Please rewrite the records starting at the line containing "Open the Repair Sketch tool" and ending at the line containing "will (512, 307).", swapping "Instruction" for "Goal" and keeping everything else the same.

** start Records supplied **

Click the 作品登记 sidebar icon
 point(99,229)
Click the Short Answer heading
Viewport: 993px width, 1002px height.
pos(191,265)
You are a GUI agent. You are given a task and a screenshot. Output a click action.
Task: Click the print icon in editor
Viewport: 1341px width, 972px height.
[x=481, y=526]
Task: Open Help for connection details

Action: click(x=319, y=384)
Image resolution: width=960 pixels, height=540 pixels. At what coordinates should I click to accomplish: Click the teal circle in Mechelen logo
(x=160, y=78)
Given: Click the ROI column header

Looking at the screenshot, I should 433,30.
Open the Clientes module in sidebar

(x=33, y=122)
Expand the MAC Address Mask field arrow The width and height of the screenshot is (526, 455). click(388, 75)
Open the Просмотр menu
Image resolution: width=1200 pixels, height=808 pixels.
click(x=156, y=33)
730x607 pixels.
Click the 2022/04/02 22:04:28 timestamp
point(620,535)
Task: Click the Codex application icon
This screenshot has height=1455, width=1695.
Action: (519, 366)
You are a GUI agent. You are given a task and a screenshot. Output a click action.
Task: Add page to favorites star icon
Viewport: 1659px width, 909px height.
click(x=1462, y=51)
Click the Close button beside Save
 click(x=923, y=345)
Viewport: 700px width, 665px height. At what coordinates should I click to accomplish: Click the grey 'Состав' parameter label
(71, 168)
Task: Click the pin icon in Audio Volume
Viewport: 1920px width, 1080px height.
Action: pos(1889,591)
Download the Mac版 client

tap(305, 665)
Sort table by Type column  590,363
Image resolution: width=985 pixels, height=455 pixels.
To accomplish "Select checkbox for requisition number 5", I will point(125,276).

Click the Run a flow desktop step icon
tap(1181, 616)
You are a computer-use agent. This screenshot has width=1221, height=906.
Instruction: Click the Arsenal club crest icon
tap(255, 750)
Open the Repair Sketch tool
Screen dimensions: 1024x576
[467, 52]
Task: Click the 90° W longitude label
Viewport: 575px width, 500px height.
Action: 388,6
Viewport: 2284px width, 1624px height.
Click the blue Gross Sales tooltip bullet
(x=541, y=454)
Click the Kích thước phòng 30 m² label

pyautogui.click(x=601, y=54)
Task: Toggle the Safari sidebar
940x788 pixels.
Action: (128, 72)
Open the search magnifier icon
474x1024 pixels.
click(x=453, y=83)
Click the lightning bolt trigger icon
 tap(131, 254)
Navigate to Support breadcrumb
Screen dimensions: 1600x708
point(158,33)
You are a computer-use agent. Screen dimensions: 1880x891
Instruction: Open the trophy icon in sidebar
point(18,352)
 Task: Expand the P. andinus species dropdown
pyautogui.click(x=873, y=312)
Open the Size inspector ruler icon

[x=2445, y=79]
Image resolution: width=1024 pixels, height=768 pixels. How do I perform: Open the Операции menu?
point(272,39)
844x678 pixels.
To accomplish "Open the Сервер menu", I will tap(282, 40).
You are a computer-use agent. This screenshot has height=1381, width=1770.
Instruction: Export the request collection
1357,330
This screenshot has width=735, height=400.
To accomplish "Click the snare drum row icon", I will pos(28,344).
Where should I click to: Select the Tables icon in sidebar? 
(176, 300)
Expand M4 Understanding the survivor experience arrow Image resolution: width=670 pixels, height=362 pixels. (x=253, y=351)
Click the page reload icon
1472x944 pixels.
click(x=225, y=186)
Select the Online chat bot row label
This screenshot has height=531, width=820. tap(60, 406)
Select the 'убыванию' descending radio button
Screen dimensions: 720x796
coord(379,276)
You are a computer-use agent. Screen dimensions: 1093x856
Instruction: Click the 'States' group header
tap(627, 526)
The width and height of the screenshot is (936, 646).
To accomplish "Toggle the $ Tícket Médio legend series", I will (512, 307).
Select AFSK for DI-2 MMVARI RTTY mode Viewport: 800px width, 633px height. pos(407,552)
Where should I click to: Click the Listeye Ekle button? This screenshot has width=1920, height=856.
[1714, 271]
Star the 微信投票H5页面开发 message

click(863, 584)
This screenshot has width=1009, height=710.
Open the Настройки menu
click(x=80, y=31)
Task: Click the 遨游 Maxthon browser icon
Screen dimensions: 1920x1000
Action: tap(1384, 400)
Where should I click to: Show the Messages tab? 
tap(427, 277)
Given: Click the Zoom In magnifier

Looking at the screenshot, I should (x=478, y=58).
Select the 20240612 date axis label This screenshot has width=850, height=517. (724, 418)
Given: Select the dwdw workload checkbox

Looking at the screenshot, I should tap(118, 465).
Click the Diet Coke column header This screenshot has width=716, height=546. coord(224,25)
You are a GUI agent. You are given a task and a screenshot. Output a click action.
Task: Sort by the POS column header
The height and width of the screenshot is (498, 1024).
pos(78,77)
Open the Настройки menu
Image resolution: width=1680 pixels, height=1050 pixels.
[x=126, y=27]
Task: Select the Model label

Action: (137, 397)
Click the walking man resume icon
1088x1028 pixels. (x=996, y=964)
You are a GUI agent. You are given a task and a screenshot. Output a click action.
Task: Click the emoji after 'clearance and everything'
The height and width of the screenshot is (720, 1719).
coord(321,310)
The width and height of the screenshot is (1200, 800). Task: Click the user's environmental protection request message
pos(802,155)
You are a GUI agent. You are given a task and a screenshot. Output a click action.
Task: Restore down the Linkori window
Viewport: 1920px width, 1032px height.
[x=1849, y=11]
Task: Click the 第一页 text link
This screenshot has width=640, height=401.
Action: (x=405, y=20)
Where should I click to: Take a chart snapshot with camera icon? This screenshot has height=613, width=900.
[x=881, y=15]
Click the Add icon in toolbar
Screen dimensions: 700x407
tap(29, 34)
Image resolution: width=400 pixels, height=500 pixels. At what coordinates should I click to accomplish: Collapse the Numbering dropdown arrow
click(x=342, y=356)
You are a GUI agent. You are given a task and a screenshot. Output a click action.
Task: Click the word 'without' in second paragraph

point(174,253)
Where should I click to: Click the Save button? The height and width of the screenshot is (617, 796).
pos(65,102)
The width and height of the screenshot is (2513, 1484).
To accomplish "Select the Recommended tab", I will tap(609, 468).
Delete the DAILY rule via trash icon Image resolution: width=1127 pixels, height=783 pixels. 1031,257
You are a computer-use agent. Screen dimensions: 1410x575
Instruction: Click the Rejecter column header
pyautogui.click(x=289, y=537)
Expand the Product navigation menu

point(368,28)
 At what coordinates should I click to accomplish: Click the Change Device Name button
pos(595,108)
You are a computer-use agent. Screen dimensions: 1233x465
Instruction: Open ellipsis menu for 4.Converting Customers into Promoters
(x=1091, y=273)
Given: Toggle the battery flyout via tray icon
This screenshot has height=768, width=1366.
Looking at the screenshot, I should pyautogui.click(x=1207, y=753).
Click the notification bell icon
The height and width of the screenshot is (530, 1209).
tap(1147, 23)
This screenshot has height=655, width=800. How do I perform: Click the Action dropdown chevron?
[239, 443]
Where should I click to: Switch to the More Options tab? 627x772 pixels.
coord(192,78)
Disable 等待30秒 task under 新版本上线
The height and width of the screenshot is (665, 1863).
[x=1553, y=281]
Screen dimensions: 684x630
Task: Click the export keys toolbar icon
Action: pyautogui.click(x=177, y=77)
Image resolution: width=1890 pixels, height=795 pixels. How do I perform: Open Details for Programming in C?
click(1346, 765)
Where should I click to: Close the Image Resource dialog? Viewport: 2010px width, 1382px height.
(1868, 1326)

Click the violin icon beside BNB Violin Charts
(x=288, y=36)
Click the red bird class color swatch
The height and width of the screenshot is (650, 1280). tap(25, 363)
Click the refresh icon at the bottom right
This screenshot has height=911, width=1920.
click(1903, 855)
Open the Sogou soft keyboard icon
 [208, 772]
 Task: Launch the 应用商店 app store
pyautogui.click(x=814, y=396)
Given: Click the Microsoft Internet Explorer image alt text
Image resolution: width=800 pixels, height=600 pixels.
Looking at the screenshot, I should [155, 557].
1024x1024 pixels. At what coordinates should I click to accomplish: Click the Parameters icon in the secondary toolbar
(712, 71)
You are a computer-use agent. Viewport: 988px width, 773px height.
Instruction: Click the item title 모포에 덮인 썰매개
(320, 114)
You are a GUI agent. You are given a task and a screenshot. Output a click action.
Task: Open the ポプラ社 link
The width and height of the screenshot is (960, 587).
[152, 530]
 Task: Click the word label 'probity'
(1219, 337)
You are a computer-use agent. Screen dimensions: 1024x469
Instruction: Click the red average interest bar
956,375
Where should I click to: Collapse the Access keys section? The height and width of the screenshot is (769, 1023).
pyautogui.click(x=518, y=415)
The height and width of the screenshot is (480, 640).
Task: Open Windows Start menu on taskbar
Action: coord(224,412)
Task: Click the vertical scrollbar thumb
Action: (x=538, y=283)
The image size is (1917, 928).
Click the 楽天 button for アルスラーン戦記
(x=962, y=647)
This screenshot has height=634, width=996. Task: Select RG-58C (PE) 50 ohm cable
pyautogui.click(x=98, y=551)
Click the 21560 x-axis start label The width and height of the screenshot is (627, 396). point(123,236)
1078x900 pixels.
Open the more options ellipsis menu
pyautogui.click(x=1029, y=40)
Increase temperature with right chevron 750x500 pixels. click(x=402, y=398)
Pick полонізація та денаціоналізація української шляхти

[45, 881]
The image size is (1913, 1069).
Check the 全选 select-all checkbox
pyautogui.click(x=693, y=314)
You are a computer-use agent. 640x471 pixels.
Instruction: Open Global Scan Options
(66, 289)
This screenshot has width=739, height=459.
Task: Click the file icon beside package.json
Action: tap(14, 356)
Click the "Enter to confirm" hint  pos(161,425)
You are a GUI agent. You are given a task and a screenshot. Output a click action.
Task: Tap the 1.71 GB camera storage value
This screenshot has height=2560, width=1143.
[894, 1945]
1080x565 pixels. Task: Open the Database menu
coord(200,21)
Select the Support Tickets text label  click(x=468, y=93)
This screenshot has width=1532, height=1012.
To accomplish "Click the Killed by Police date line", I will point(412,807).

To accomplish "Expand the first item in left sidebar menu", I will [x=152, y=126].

** end Records supplied **

**Response below:**
Open the Repair Sketch tool
Screen dimensions: 1024x576
[467, 52]
Task: Click the 90° W longitude label
Viewport: 575px width, 500px height.
Action: 388,6
Viewport: 2284px width, 1624px height.
Click the blue Gross Sales tooltip bullet
(x=541, y=454)
Click the Kích thước phòng 30 m² label

pyautogui.click(x=601, y=54)
Task: Toggle the Safari sidebar
940x788 pixels.
Action: (128, 72)
Open the search magnifier icon
474x1024 pixels.
click(x=453, y=83)
Click the lightning bolt trigger icon
 tap(131, 254)
Navigate to Support breadcrumb
Screen dimensions: 1600x708
point(158,33)
You are a computer-use agent. Screen dimensions: 1880x891
Goal: Open the trophy icon in sidebar
point(18,352)
 Task: Expand the P. andinus species dropdown
pyautogui.click(x=873, y=312)
Open the Size inspector ruler icon

[x=2445, y=79]
Image resolution: width=1024 pixels, height=768 pixels. How do I perform: Open the Операции menu?
point(272,39)
844x678 pixels.
To accomplish "Open the Сервер menu", I will tap(282, 40).
You are a computer-use agent. This screenshot has height=1381, width=1770.
Goal: Export the request collection
1357,330
This screenshot has width=735, height=400.
To accomplish "Click the snare drum row icon", I will pos(28,344).
Where should I click to: Select the Tables icon in sidebar? 
(176, 300)
Expand M4 Understanding the survivor experience arrow Image resolution: width=670 pixels, height=362 pixels. (x=253, y=351)
Click the page reload icon
1472x944 pixels.
click(x=225, y=186)
Select the Online chat bot row label
This screenshot has height=531, width=820. tap(60, 406)
Select the 'убыванию' descending radio button
Screen dimensions: 720x796
coord(379,276)
You are a computer-use agent. Screen dimensions: 1093x856
Goal: Click the 'States' group header
tap(627, 526)
The width and height of the screenshot is (936, 646).
To accomplish "Toggle the $ Tícket Médio legend series", I will (512, 307).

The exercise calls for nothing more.